Tal como lo señalan desde sus directivos, confiabilidad en todo el material que circule en su plataforma es la premisa, “El objetivo de esta política es proporcionar al público una mayor transparencia en los anuncios que buscan influir en la postura de las personas sobre temas que pueden incidir en los resultados electorales”, dijeron los ejecutivos de Twitter Del Harvey y Bruce Falck en una publicación en un blog.

La nueva política publicitaria se produce en un momento en que las principales empresas tecnológicas, incluidas Facebook, Google y Twitter, intentan combatir las campañas de desinformación por parte de agentes extranjeros.

Facebook, Twitter, Google y Microsoft bloquearon recientemente cuentas de entidades rusas e iraníes que, según las compañías, estaban difundiendo información errónea con el fin de intervenir en las elecciones estadounidenses de noviembre.

También en la actualidad, el sector ha tenido una relación conflictiva con las altas esferas del gobierno norteamericano, sobretodo con el mismo presidente Donald Trump, quien en las últimas semanas ha atacado de manera frontal a varias compañías por lo que él considera una campaña sistemática para desprestigiar su gestión.

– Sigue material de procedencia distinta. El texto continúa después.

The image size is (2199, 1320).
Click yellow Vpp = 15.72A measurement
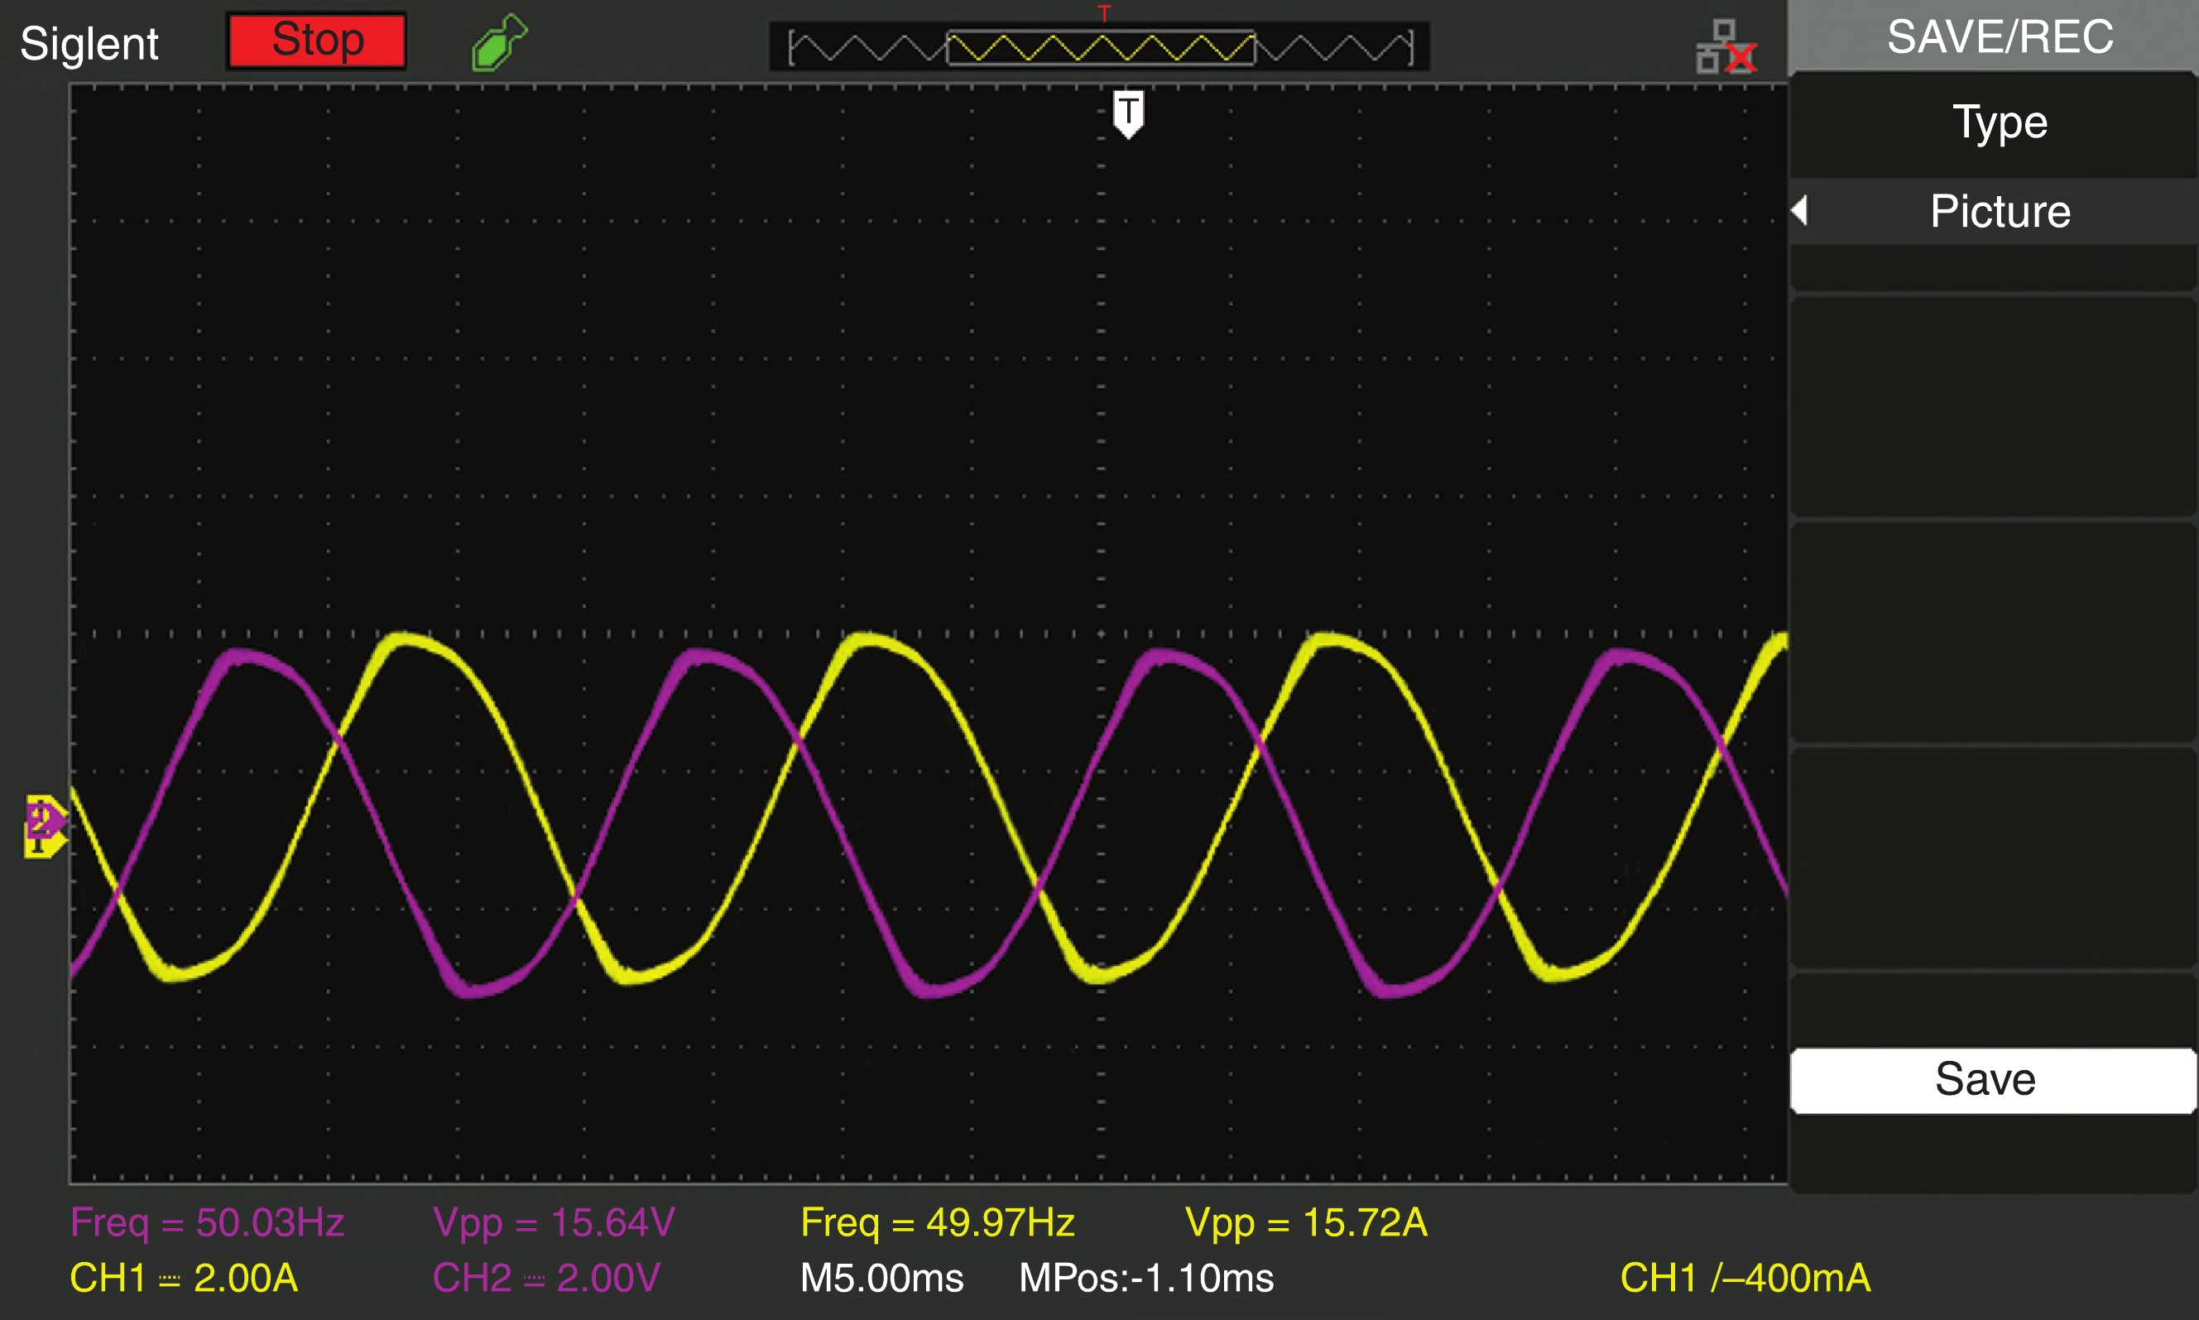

El mandatario, muy activo en Twitter, además fue noticia recientemente cuando un tribunal le ordenó desbloquear a 41 usuarios por violar la primera enmienda de la Constitución estadounidense, que consagra el derecho a la libertad de expresión.

En mayo de este año, el instituto Knight First Amendment de la Universidad de Columbia presentó ante el Departamento de Justicia una demanda a favor de 7 usuarios que habían sido bloqueados por el presidente, argumentando que el bloqueo constituía una “discriminación de punto de vista”. Todo esto bajo la premisa de que el Twitter del presidente, @RealDonaldTrump, es un foro público.

La juez Naomi Reice Buchwald aceptó el recurso y ordenó en junio que esos 7 usuarios aunque 41 personas que habían respondido a los mensajes de esos usuarios seguían imposibilitadas de ver la cuenta de Twitter del presidente. Ante esto, Knight First Amendment levantó una nueva demanda solicitando el desbloqueo de esos 41 usuarios que también fue admitida por lo que Trump debió nuevamente darle cabida a este grupo entre su comunidad de seguidores.